Dal Poggetto reconoció que el cambio de régimen era necesario, pero planteó interrogantes sobre la velocidad elegida. “Tenías que cambiar de régimen, el punto es la velocidad del cambio”, indicó. Esa velocidad impacta, según su lectura, en la dinámica del empleo y los ingresos, donde se observan comportamientos heterogéneos.
“Hay una dinámica de los ingresos informales que es un poco contraintuitiva”, señaló. En ese sentido, planteó que la recomposición no es uniforme: “Es probable que la persona que perdió un trabajo formal tenga una mayor productividad que una persona que hace años que está en el trabajo informal”. La afirmación apunta a un fenómeno de desplazamiento en el mercado laboral, con efectos diferenciados según el tipo de inserción.
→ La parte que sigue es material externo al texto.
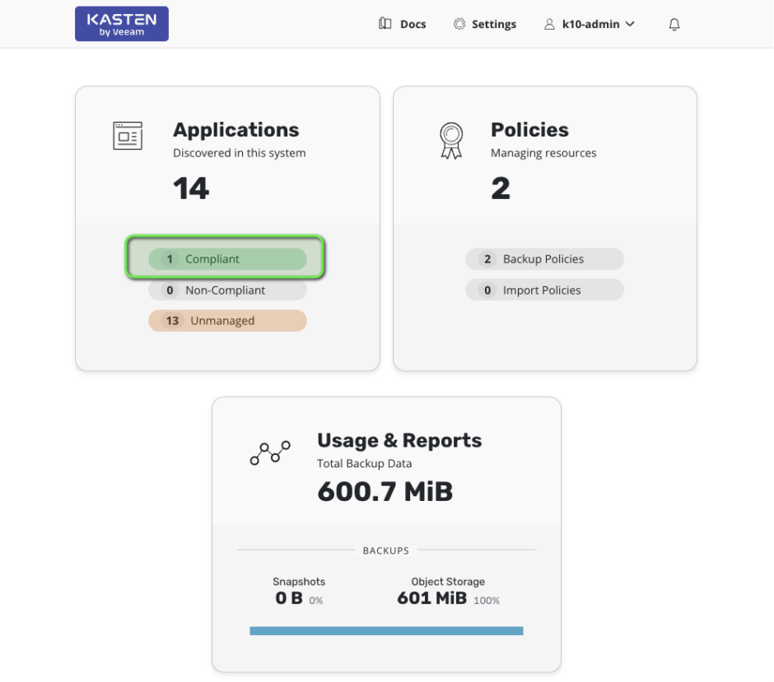Open the notifications bell
The height and width of the screenshot is (682, 774).
click(x=674, y=25)
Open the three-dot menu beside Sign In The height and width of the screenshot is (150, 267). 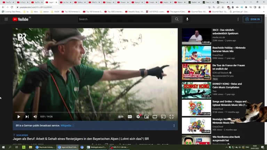(238, 19)
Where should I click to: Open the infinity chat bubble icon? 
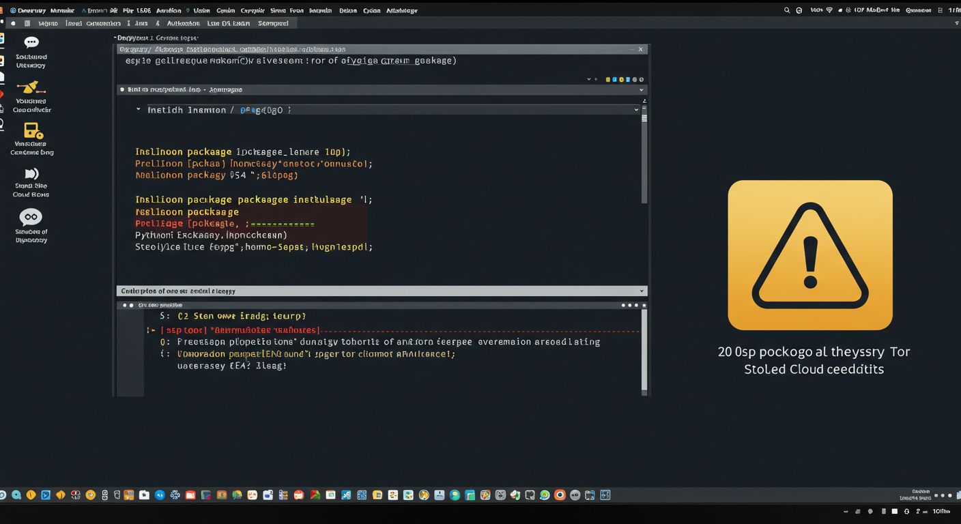(x=31, y=217)
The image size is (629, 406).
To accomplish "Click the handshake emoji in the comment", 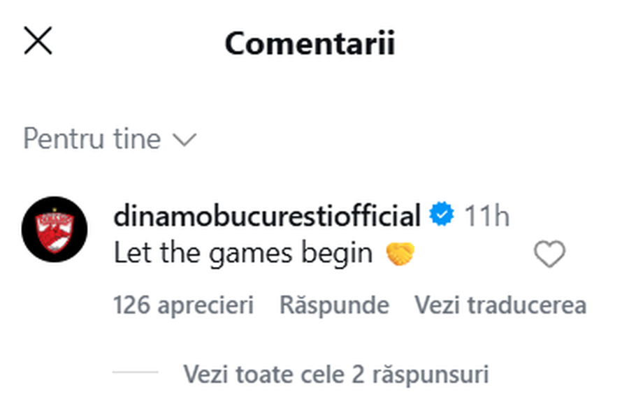I will click(398, 254).
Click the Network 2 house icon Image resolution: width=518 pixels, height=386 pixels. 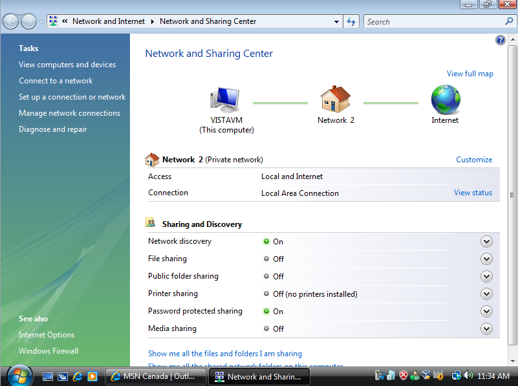coord(335,100)
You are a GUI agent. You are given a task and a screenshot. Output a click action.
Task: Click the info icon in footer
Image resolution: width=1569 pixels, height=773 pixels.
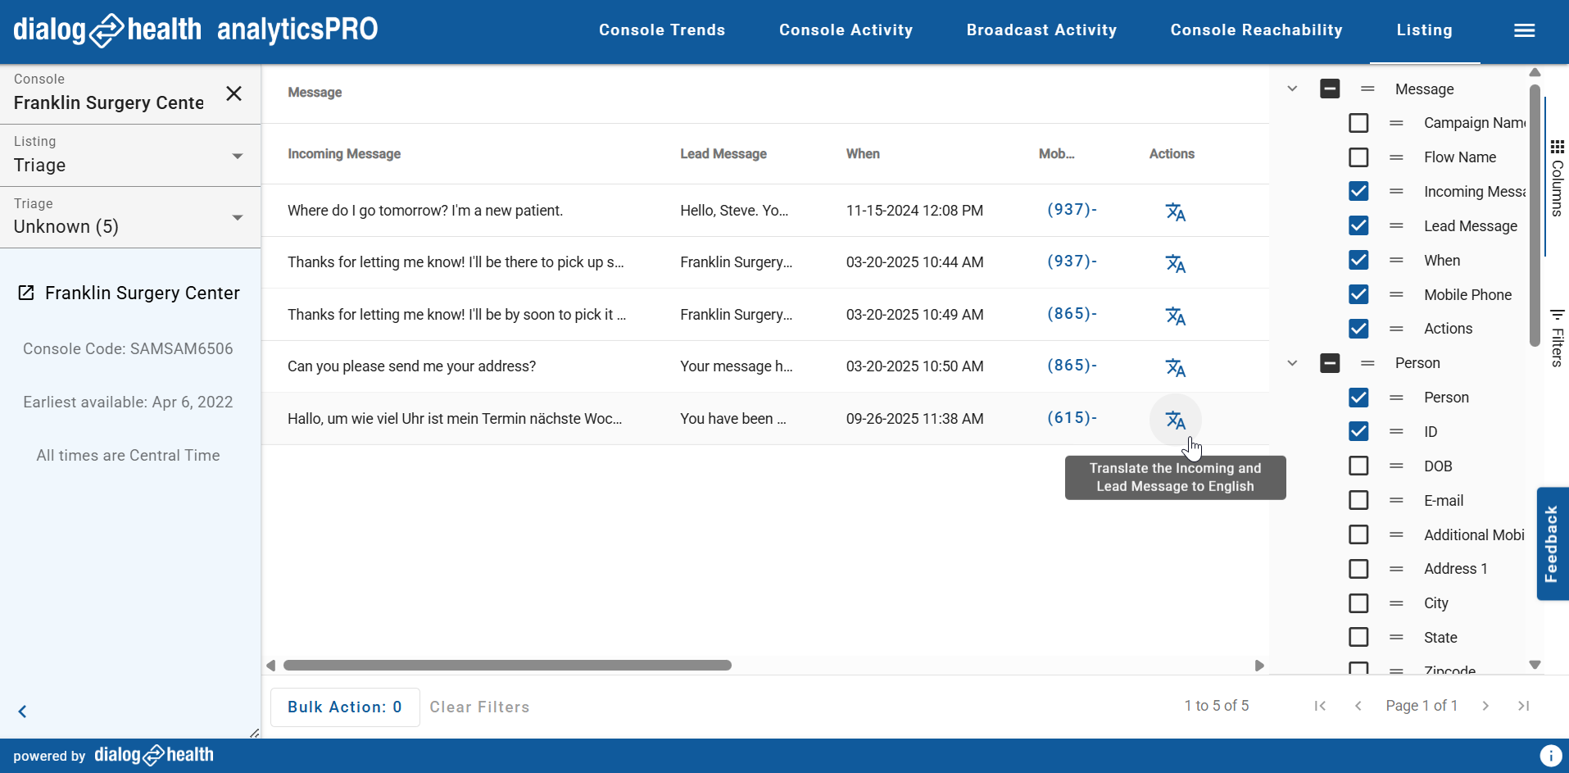pos(1550,756)
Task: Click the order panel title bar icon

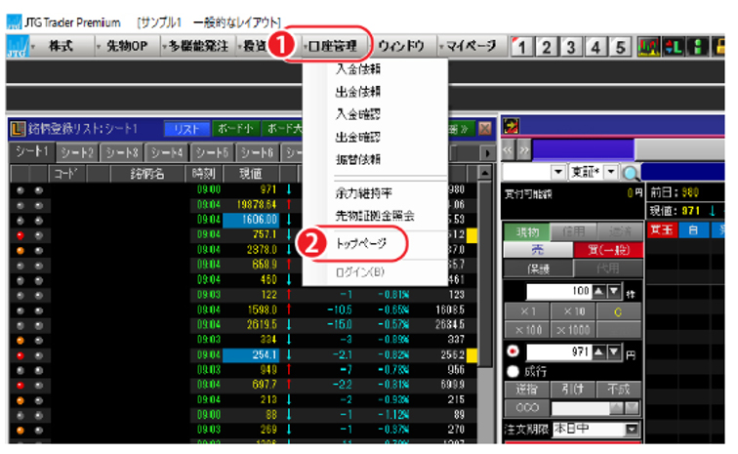Action: coord(511,127)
“Claramente hay crecimientos distintos detrás de los promedios”, afirmó. En esa línea, sostuvo que “los promedios esconden diferencias” entre sectores que evolucionan a distintas velocidades. “El sector que más creció fue el agro. Detrás de eso tuviste la baja de subsidios impactando en el producto, energía y minería que crece muchísimo pero que pesa poco en el producto, e intermediación financiera que creció mucho”, explicó Dal Poggetto. Sin embargo, remarcó que el aporte de algunos de esos sectores sigue siendo limitado en el total de la economía.
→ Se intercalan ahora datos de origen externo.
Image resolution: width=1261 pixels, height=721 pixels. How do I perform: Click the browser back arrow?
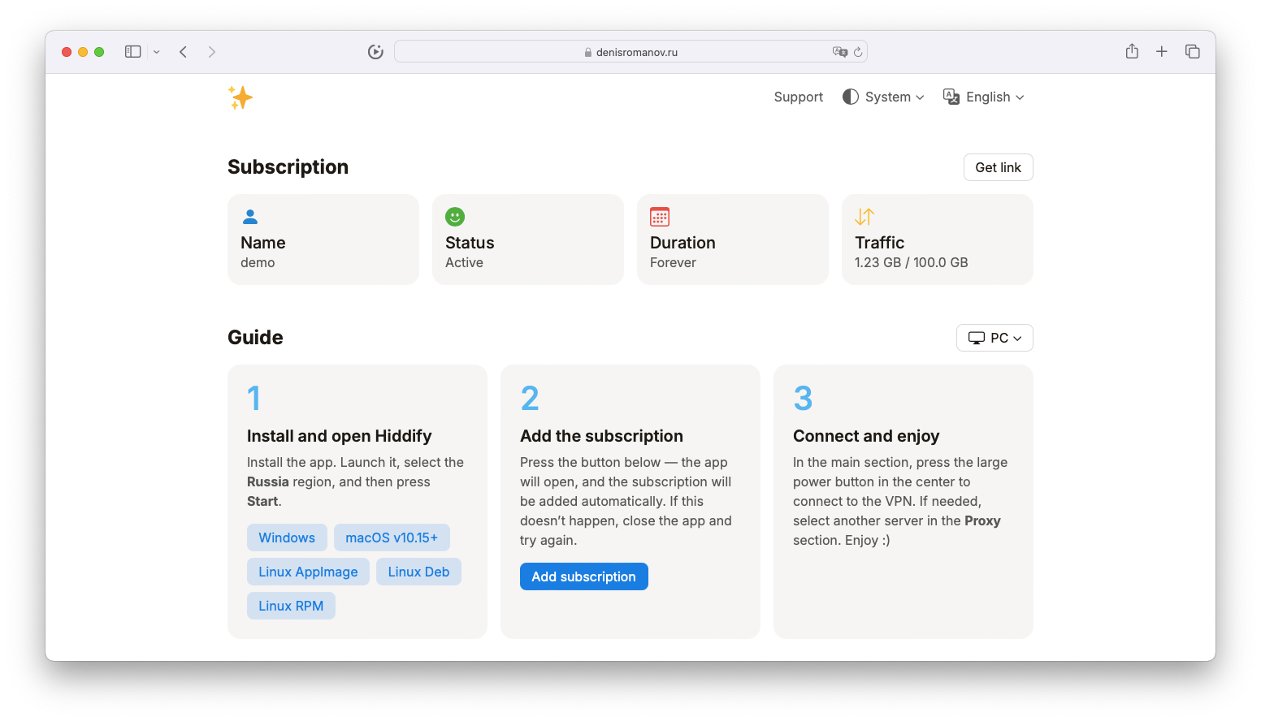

En paralelo, otros rubros muestran rezagos. La construcción, que cayó en 2024, tuvo una recuperación parcial en 2025, mientras que la industria “no termina de traccionar”. La heterogeneidad sectorial, según su análisis, es una característica del esquema actual.
Dal Poggetto vinculó estos resultados con los incentivos del programa económico. “El programa está incentivando esto. Por un lado, el RIGI tiene un esquema muy agresivo de baja impositiva, de libre disponibilidad de divisas, que en este mundo particular va a traccionar”, señaló. Aunque ese impulso puede generar crecimiento en sectores específicos, su peso relativo sigue siendo acotado.
Otro de los ejes de su análisis fue el uso del tipo de cambio como herramienta de estabilización. “El dólar se utiliza como ancla porque es la recomposición de precios relativos en un país con problemas de productividad sistémica”, explicó. En ese marco, describió un proceso en el que el tipo de cambio se aprecia en términos reales. “Tenés un dólar que bajó 100 pesos desde el pico electoral y una inflación que en los últimos cuatro meses corre cerca del 3 % mensual”, indicó. Esa combinación, según planteó, genera un atraso cambiario. “Si la inflación bajara del 3% al 2%, todavía tu tipo de cambio se sigue atrasando”, concluyó.